> **Excerpted text**:
- Opening Delimiter -
Photo Credit: Getty Images
For decades, researchers have suspected that walking down the aisle ups your chances of a longer, healthier life. And many recent studies confirm that married people are less likely to develop cancer, heart disease, pneumonia and dementia. But before you go running off to Vegas, it takes more than a wedding dress (or Elvis impersonator) to reap those benefits.
Saying “I do” isn’t worth a hill of (albeit cholesterol-lowering) beans if you’re in an unhappy marriage. In fact, it can have the opposite effect on your health. Marital discord and unsupportive spouses up your stress levels and lower your immune system—even more than a thankless job might. Even a single fight can wreak havoc on your body’s ability to heal. Of course, blowouts are bound to happen in every marriage and if the alternative to fighting is stuffing all of those negative emotions down inside of yourself; well, that’s probably not very healthy either.
But the key to a good marriage includes learning how to communicate openly and fight fair–two things that are, obviously, easier said than done. While a recent study at UCLA shows that even majorly distressed marriages can be saved by couples therapy, getting both spouses to agree to go, or finding a way to afford it, can be a big hurdle. So, short of professional help, how can you find your way to happily and healthily ever after? According to the study’s lead researcher, Andrew Christensen, PhD, author of Reconcilable Differences, it comes down to acceptance. "Marriage is a package deal. You don't get a line-item veto over your partner's personality where you can discard the traits you don't like. You can push for change at the periphery but not at the core.”
Hmm, so where, for example, does my fiancé’s penchant for flying off the handle every time the Red Sox lose a game fall in all this?
“Some people are much more emotional than others,” explains Christensen. If Ryan really gets upset when the Red Sox lose, that’s not the only thing he gets upset about,” says Christensen. Maybe he can’t change those emotions, he adds, but he can work on how he expresses them.
And with that, I understand Dr. Christensen’s point about core versus periphery. Though I could stand for fewer expletives, I wouldn’t want to change my fiancé, even if I could—because that emotional tendency that makes him a bear to be around during baseball season also makes him one of the most sensitive and supportive guys I know. (Let’s just say someone needed a box of tissues during The Notebook and it wasn’t me.) And that caring nature has helped bolster my emotional health, if not my physical health, more times than the Red Sox have blown an easy win.
According to Christensen, the things that we want to change most in our spouse are usually small everyday behaviors, anyway, like doing more around the house and showing more affection. We run into problems, he says, when we approach these requests with resentment and blame. Couples can reduce the number of arguments they have—and recover from them more quickly—when they work to understand their partner’s emotional sensitivities. “We all have differences that will eventually cause conflict,” says Christensen. But learning how to accept them with empathy and understanding is what will bring people even closer together.
I believe that. When we met, Ryan and I knew we were well-matched, right down to our fear of commitment. So before even getting engaged, we decided to go to couples therapy. Whereas, pre-therapy, his armchair umpiring might have been grounds for breakup, now the most it warrants is a discussion (and maybe some kindhearted heckling). Sure, we may disagree occasionally over emotional outbursts (his) or dirty dishes (mine), but it’s comforting to know that as long as we’re always open and supportive of one another’s “cores,” we’ve got a good chance of enjoying a long, happy marriage and a long, healthy life.
- Closing Delimiter -
> **Supplied material**:
- Opening Delimiter -
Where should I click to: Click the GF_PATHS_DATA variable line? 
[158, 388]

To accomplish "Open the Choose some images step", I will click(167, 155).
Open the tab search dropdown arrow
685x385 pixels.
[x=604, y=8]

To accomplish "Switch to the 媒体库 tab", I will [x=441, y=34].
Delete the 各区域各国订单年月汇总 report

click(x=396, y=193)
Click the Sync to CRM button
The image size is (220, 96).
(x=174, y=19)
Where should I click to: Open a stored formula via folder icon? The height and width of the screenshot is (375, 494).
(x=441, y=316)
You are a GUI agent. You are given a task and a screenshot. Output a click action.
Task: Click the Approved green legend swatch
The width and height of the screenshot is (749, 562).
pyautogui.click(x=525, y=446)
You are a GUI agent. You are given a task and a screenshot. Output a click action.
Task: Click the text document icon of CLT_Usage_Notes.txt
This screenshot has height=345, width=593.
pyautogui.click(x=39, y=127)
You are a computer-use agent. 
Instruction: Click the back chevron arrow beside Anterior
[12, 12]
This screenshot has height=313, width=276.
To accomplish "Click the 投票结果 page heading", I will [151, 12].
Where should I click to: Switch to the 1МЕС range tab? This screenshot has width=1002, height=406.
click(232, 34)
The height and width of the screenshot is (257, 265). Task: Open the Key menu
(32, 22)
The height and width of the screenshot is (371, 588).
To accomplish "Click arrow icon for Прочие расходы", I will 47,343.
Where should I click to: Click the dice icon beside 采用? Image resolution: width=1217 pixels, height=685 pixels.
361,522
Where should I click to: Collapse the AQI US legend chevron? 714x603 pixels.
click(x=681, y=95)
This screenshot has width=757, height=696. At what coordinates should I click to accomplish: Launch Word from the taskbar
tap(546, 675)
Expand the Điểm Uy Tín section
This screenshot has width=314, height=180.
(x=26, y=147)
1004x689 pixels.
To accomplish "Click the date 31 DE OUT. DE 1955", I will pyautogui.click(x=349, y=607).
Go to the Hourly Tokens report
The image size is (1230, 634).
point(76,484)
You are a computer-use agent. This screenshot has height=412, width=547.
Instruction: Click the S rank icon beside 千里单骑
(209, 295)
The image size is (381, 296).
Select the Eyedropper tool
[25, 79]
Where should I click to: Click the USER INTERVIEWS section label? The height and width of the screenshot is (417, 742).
- Closing Delimiter -
> **Required action 1**:
Answer these questions about the article on marriage and health:
(a) Which four conditions are married people said to be less likely to develop?
(b) At which university was the recent study showing that couples therapy can save even majorly distressed marriages?
(c) What two examples does Christensen give of the small everyday behaviors people most want to change in a spouse?
> **Required action 2**: Echo, word for word, the stretch of the marriage-and-health article from "According to Christensen, the" through "even closer together.".

> **Solution 1**:
(a) Cancer, heart disease, pneumonia and dementia.
(b) UCLA.
(c) Doing more around the house and showing more affection.

> **Solution 2**:
According to Christensen, the things that we want to change most in our spouse are usually small everyday behaviors, anyway, like doing more around the house and showing more affection. We run into problems, he says, when we approach these requests with resentment and blame. Couples can reduce the number of arguments they have—and recover from them more quickly—when they work to understand their partner’s emotional sensitivities. “We all have differences that will eventually cause conflict,” says Christensen. But learning how to accept them with empathy and understanding is what will bring people even closer together.